In 2004 we spent the week of Thanksgiving at Maderia Beach. The day that mom and I went to visit my sister Mary, Melanie and Patrick went to Bush Gardens and had a big day there. That was a very hard day for me to see her so ill. That was our last visit together. She could only take company in her room for short periods of time so we were able to visit with Teresa and Alister in between going in to see her.
Your post and the comments to your post caused me to have a good cry, but I don't consider that a bad thing. I miss my sister and my father and my mother very much.

Anonymous said...

Joy, it's so good to hear from you! Happy birthday to Megan! The last time I saw your dad, which was March of this year when he was up here for Christian's funeral, I was thinking the very same thing! He does look SO MUCH like grandpa! I've also noticed that your dad and Uncle Bob have the same hands as grandpa. That's something I've always thought was pretty cool! Speaking of hands, grandpa's pinkie fingers had a slight curve inward toward his ring fingers that my mom inherited and so did I! OK - everyone check your hands! If you have bendy pinkies, well, it's from grandpa! :-)

Something else I remember - his smile was certainly wonderful. His eyes would "disappear" when he smiled. My mom's did too. I think the other sib's eyes do this too!

This has been a really good time, everyone! Here's hoping we hear from more family members that may be lurking out there!

Melanie, I re-forwarded your email on to my sibs - Michelle's email was correct, but Vicki's wasn't, and I sent it on to Suzi and Steve as well.

Anonymous said...

Hey everyone, this is a great way to remember wonderful times with special people. I also remember the chairs and the ginger ale to drink. I didn't play shuffleboard a lot but I remember swimming in the pool. I was there a lot on the weekends enjoying chinese food and watching the Chicago Cubs play baseball in the afternoons.
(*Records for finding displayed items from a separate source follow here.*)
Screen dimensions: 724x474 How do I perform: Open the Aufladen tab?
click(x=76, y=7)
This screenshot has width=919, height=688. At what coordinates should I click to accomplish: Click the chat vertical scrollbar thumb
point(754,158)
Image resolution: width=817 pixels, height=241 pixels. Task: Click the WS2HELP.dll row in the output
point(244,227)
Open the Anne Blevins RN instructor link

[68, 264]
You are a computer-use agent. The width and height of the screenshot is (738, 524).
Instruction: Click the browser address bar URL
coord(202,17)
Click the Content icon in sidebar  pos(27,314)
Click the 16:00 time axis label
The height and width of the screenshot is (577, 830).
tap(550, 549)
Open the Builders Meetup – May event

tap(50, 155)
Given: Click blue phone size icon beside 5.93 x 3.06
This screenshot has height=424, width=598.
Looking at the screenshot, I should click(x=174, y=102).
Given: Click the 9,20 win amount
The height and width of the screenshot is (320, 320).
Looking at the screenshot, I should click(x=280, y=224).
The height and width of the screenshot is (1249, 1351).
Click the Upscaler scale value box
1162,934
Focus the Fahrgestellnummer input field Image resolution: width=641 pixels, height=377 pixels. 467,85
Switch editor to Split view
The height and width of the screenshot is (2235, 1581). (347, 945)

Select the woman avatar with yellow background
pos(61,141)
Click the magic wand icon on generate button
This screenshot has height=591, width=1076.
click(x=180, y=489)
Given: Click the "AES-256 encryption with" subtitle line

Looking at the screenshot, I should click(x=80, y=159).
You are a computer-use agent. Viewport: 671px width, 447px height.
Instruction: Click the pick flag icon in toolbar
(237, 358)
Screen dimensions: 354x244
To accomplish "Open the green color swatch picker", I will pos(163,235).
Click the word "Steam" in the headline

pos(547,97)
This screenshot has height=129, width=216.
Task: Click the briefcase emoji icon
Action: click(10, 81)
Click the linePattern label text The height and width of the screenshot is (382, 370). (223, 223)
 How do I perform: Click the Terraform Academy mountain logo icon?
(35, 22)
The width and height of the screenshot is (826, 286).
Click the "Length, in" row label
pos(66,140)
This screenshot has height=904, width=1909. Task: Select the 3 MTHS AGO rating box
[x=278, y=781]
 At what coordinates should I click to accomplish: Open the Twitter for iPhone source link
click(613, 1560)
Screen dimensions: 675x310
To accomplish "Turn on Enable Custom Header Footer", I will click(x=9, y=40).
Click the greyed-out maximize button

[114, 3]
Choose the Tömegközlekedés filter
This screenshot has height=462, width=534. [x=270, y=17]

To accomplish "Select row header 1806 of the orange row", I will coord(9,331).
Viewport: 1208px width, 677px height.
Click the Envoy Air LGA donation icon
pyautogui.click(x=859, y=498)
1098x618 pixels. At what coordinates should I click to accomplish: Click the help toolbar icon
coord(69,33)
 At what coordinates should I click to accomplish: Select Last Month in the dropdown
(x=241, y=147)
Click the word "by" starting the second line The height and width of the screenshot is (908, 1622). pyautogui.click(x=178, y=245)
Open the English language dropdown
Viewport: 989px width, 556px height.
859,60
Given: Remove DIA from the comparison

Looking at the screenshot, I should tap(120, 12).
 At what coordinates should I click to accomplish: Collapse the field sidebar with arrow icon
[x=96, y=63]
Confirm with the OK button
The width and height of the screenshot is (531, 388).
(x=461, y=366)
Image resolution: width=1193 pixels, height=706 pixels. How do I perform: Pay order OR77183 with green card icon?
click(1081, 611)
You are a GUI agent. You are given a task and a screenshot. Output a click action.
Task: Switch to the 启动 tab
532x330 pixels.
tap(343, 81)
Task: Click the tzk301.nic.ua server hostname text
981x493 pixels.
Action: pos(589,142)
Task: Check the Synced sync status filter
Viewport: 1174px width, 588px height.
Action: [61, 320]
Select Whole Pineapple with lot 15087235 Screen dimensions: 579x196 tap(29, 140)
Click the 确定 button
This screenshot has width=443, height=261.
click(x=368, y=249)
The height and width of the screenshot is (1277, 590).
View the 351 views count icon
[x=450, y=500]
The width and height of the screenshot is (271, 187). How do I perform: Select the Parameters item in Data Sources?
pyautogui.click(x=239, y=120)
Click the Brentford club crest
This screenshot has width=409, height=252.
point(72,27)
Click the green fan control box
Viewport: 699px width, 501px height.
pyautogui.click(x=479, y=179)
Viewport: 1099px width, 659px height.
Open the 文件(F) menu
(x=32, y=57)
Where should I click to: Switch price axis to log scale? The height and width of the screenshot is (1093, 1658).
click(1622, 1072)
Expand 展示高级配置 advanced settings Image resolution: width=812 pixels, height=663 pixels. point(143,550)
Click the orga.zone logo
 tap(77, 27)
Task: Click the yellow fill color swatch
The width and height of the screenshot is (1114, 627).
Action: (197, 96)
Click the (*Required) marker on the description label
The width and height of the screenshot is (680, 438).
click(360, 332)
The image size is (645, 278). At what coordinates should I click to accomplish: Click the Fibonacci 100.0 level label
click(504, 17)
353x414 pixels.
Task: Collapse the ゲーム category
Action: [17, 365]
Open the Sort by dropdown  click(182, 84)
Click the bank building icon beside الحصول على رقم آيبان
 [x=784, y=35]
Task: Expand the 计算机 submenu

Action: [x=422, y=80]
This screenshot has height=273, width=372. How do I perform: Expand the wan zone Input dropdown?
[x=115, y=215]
Yes, his eyes did disappear when he smiled. I enjoy looking at his picture with grandma when I visit my parent's house. He was a wonderful man with a very loving heart. He is missed by all!

Anonymous said...

It was a troubled time in my life at home when I fell in love with Jerry Lahman. I found a haven at his home and a welcoming smile and hug from his dad who seemed to think I was the berries! I admired his relationship with his wife and knew they had been through a lot together especially with the loss of a leg (which your dad told me about as I was about to walk into their home for the first time to meet him) Visions of a pirate with a striped shirt and a parrot on his shoulder and a peg leg vanished when I nervously stepped into the room and met my future father in law. A smile that stretched across his face and caused his eyes to disappear! A handsome man with brownish graying hair. Huge hands that were welcoming in warm hugs and a conversation if you had the time. Dad liked to find out about these people his kids were dating and I think I got the thumbs up. I would hang out at their house many evenings late as I had no curfew at seventeen and he and mom would always be up. They were very affectionate to each other, dad always patting mom's butt and I found that different from my parents and I liked it. A different set of parents entirely had raised the man I fell in love with. Dad was in a hard transition as the house on Taft Street was sold and condo life was to begin. It was an easier place for them to be a good decision and they always kissed in the elevator...a tradition we still try to keep. We still have the roll around chair he used in the apertmaent. Your dad uses it in the boat house to mess with his never ending fishing rods, lines lures etc. I know he would be so proud of dad and the risk he took to start his own business. I know your dad has missed the opportunity to sit and talk and share his hopes and dreams with his dad. His dad was always a listening ear especially in his later years. It was at Thanksgiving time that he left us but I am always thankful that he was my father in law and opened his heart and arms to me throughout all the years God allowed. I have received a great gift from he and mom...their fith child as my husband and best friend. He and mom raised some wonderful children. And the legacy lives on in some wonderful grandchildren and beautiful great grandchildren. Thank you Lord for bringing my in laws into my life at the time I needed them the most. I am assured of a good lookin' husband in his old age with a full head of hair judging from his dad's good looks and constant squeezing and hugging as well!
Love Ya Mel...Thanks for sparking the memories! Mom

Anonymous said...

Happy Thanksgiving everyone. I share many of the same memories as my fellow cousins. Somehow its comforting to know that we all share the same Grandpa (and Grandma) Lahman experience. The swivel chairs, the ginger ale in plastic cups with pastel colored rims, the elevator ride to the second floor (I remember a distinct smell in that elevator, not a bad one, but unique), and the twin beds in their bedroom. I'll add the memory of playing in the guest room at the end of the hall. In the closet we would find a box of toys with a set of Bristle Blocks that I enjoyed playing with. I think I remember a play doctor set, but I'm not sure, maybe another cousin can verify that memory! I also remember the exercise bike in G&Gs bedroom that we always asked permission to ride. My fondest memory of their room was the photo of their six children on the wall. I would stare at that picture of my dad, aunts, and uncles and be amused at their youthful appearance and imagined them being very happy growing up together - like a perfect sitcom family.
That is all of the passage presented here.